Pope's Doing School highlights one of the great many problems in education - and this is the bigger issue; there is never only one problem. Where much research focuses on what's wrong, Pope's research question was the opposite: what's going right at good schools, and with good students? She followed around five students over the course of the year, shadowing, doing interviews, and avoiding teachers, parents, and administrators. She wanted the student perspective, and she got it.
What did she get? Well, she went in trying to find out what was right, but she saw instead something deeply wrong. All of these "excellent students" she followed were unhealthy and unhappy. They cheated. They competed mercilessly with their classmates. They never actually remembered the material they were meant to be learning.

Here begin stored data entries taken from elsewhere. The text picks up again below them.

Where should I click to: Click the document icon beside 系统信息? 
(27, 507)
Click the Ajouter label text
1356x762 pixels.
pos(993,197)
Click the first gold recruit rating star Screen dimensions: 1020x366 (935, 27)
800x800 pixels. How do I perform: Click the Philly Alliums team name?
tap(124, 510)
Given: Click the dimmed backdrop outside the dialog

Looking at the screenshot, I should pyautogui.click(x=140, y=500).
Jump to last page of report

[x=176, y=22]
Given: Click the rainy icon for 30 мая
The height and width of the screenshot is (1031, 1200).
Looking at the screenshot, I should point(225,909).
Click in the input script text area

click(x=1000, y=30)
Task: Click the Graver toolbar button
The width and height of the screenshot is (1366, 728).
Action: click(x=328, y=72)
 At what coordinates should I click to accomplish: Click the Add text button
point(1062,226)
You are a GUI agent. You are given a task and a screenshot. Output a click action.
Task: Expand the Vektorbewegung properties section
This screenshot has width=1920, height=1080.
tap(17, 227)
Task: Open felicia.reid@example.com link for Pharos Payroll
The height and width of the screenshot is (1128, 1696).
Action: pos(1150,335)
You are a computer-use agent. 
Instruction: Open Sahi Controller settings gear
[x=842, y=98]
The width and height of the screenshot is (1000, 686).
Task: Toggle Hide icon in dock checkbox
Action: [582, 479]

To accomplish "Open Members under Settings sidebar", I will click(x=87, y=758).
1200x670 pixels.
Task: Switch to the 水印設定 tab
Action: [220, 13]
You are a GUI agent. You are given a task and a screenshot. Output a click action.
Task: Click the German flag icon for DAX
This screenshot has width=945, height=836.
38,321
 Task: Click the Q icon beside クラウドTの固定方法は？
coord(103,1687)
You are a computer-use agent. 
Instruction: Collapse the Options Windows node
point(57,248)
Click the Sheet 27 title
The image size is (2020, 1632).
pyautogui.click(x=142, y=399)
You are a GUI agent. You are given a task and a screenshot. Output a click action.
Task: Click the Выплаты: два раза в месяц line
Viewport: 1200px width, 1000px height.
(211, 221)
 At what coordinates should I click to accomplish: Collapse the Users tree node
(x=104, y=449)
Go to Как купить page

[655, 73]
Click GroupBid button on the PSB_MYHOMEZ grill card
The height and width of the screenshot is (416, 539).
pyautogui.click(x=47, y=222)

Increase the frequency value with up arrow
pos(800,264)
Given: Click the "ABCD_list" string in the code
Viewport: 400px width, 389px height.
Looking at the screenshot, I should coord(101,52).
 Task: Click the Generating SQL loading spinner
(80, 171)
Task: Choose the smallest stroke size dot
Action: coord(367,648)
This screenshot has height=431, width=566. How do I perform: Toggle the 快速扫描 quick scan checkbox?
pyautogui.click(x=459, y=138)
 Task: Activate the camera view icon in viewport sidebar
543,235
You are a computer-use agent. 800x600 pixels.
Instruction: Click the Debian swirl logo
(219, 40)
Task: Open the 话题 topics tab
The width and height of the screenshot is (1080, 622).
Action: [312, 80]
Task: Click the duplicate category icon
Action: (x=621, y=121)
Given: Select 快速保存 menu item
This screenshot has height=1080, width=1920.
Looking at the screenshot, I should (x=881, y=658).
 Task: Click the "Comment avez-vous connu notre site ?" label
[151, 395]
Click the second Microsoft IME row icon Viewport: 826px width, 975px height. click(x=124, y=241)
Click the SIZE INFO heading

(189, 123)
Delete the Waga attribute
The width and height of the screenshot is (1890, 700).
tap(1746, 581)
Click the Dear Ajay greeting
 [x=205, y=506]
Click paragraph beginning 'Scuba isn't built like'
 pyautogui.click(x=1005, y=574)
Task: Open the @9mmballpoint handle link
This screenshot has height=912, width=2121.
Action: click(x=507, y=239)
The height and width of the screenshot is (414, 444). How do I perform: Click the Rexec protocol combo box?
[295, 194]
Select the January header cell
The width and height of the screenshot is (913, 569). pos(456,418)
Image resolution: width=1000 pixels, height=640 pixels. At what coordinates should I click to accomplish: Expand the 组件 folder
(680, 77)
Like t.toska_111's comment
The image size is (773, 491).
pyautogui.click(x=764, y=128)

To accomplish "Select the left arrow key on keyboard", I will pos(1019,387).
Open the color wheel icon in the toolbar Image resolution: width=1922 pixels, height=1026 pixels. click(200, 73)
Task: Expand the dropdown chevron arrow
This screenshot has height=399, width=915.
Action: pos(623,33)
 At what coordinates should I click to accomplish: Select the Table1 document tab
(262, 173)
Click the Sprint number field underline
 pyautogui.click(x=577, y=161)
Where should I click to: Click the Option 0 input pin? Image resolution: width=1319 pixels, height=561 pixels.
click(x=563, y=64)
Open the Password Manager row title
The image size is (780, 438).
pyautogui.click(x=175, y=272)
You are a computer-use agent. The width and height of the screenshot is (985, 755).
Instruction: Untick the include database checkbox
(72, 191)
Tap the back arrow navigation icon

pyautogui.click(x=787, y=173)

They were, in short, "doing school."
In a competitive education system, it's easy to look at the people who fail. Competition necessitates failure,* and it is easy to see the racial and economic biases that predict that failure. Many education researchers and reformers, therefore, target the failing schools. What they ignore is the successful schools and successful students where, as Pope discovered, students are miserable, and not learning a thing.
* And don't you forget it. A great deal of hand-wrangling is done over "failing schools." Standardized tests are designed to produce a curve. Schools, in short, are supposed to fail. Either policy-makers who make a big deal of this are very clever, ignorant, or both.
I know, I know. Poor kids! They aren't happy! But they still get to go to Harvard and Yale and make a good living when they're older. Ah, but that's the issue, really. They are not really being prepared to succeed later in life. While there is perhaps some corporate value to employees who know how to "do school," there is also value in students who love to learn. Indeed, beating the love of learning out of students - teaching stress, frustration, and cheating instead - produces future employees who don't know how to work together, who are wary of each other's success instead of doing good work themselves, and who are afraid to be creative and take risks for fear of losing their secure spot. Companies across the country are complaining that there aren't enough good employees graduating from America's schools, despite the fact that school admissions are getting more and more competitive. So how do we define the problem?
I've looked at one particular issue here, but hopefully you can see how this is much broader. In any social structure there are almost always problems, but defining those problems can be very difficult. Indeed, there are often contradictory problems at play, or problems that are contingent upon a certain ideology (for example, the price of health care might seem a problem to one person but not to another, depending on ideology).
At the moment, I am meant to be identifying a "learning problem" to design a solution around for my Master's project. This, I'm finding, is a terribly complicated process. There are so many problems, many of which interrelated, that it makes narrowing difficult. I'm not worried about finding something - indeed I can see a great many small-scale things I could work on - but I am worried that whatever I do settle on will be either too broad or too narrow. I feel I need, more than anything, a broader sense. While I might articulate a small, sub-problem, I still need to define the big problem that most motivates me, and I find myself vacillating on that issue continuously. I might as well ask why I am in education at all. My answer is to multitudinous to define in a sentence.
The burden of complexity is that it is, well, complicated. "What is the problem?" is too simple a question.